Und was hast du gesagt?

Zuerst hat Jan Willem Goudriaan, der Generalsekretär der EPSU, unsere Forderungen genannt und dann gab es eine kleine Diskussion. Gerade die Kolleg*innen aus Portugal, Frankreich und Spanien haben sich sehr eingebracht gegen die Kommerzialisierung und den hohen Personalnotstand. Da sprach Herr Schmit mich an, wie das denn in Deutschland läuft. Wir hätten ja jetzt Personaluntergrenzen. Also haben wir über die damit verbundenen Schwierigkeiten gesprochen. Sie sind ja eine Art unterste Haltelinie, nicht mehr. Das bringt keine Entlastung.

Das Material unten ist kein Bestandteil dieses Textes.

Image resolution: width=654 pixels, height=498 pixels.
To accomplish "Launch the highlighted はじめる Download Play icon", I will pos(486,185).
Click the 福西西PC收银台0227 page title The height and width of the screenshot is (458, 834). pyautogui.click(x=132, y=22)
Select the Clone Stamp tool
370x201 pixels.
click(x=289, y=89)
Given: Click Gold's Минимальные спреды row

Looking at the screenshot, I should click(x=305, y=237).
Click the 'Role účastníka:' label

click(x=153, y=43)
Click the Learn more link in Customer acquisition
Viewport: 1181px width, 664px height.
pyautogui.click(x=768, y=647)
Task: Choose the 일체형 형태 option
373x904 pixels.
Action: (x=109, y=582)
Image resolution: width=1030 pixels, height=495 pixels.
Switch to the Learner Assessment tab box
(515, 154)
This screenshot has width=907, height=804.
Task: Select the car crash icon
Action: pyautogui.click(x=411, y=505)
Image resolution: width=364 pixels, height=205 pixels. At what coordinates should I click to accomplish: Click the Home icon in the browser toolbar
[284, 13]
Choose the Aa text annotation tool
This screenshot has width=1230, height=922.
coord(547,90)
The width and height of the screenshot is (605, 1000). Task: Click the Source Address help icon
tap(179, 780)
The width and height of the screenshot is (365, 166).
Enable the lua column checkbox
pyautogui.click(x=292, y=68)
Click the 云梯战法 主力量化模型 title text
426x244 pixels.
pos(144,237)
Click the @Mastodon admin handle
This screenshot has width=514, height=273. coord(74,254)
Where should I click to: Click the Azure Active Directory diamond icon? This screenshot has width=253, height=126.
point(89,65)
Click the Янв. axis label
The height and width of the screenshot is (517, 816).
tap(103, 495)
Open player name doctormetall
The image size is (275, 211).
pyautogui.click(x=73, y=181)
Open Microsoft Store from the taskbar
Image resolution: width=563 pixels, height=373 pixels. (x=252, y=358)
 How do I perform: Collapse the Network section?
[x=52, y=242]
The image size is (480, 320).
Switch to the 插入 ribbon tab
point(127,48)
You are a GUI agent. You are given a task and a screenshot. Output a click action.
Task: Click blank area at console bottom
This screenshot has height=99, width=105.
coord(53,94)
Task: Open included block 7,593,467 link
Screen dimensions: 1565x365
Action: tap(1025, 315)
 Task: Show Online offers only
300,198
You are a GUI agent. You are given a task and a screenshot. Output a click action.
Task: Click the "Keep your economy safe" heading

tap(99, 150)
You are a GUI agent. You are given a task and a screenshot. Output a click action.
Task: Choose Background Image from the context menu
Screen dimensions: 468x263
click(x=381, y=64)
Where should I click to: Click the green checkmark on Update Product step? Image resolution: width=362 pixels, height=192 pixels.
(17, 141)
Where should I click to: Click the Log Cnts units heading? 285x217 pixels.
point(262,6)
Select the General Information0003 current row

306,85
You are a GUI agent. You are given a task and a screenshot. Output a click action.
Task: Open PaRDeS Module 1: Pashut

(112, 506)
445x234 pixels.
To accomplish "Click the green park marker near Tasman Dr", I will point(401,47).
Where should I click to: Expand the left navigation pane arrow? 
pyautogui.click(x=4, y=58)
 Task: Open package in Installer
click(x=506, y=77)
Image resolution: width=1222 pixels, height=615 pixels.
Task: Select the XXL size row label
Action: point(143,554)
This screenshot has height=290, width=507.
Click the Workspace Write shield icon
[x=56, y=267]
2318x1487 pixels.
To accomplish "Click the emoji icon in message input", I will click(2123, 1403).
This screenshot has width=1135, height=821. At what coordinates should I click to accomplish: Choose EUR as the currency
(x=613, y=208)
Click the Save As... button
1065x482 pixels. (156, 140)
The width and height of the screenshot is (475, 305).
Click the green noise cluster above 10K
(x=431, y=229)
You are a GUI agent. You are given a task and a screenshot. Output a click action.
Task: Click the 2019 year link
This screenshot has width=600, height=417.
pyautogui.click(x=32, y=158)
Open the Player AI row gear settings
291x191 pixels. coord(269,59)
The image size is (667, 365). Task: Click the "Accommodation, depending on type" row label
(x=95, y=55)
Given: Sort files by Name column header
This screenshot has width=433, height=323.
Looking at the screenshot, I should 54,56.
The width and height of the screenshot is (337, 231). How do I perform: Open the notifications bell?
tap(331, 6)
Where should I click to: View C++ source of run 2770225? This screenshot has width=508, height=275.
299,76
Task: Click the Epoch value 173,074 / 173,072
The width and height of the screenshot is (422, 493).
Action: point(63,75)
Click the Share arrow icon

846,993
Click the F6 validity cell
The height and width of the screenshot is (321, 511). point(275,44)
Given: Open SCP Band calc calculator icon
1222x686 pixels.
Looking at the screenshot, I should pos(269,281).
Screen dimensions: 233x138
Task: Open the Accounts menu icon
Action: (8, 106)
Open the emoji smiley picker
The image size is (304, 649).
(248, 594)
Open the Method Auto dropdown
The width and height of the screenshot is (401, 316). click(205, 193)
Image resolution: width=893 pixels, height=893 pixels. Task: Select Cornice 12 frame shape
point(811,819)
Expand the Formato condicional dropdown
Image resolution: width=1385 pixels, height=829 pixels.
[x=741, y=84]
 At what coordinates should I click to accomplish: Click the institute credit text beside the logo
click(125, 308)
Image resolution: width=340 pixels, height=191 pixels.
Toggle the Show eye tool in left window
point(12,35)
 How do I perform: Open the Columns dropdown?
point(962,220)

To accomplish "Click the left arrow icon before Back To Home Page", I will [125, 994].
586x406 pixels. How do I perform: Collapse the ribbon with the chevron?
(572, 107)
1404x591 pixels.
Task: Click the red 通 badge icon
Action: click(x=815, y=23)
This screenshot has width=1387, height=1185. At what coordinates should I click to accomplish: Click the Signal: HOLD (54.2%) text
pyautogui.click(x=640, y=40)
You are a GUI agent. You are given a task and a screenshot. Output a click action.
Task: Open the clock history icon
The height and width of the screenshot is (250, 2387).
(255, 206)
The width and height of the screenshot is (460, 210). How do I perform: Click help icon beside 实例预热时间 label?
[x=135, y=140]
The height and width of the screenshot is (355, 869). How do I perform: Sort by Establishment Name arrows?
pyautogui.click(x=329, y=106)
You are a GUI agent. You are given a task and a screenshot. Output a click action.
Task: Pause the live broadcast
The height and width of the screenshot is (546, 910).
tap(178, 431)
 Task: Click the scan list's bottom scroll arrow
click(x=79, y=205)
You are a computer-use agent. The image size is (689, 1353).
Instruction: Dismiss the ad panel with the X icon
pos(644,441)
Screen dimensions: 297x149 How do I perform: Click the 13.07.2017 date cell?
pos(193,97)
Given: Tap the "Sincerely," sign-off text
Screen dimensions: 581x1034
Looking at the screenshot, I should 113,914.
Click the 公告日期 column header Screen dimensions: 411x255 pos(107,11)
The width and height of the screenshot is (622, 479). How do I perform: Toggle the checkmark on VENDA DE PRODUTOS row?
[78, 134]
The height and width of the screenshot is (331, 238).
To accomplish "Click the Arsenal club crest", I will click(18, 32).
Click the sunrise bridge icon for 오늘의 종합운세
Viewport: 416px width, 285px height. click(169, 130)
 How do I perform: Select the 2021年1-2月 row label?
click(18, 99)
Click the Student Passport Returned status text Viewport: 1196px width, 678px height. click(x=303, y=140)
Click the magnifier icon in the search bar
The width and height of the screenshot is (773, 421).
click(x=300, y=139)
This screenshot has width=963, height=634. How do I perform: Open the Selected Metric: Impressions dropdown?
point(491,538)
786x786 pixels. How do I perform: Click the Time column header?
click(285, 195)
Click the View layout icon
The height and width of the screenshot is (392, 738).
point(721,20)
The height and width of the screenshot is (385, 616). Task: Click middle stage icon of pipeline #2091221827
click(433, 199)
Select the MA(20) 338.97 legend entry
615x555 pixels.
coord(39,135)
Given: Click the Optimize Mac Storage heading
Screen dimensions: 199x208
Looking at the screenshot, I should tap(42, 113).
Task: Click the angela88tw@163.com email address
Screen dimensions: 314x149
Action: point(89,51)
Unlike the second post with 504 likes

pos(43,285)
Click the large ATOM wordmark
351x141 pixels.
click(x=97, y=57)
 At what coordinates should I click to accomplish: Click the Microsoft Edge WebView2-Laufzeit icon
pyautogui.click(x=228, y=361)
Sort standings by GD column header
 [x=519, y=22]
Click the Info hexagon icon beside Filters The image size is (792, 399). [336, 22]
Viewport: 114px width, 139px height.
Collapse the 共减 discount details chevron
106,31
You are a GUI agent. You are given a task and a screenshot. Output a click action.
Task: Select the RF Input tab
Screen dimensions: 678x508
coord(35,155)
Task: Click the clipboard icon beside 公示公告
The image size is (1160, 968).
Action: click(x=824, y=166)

Dafür braucht es eine bedarfsgerechte Personalbemessung, die Ende des Jahres gesetzlich auf den Weg gebracht worden ist.  

Würdest du so eine Reise wieder unternehmen, um als ver.di-Mitglied für deine Sache zu kämpfen?

Ja! Ich sag immer, ich bin für Veränderung, und würde nie nur meckern. Man muss es probieren.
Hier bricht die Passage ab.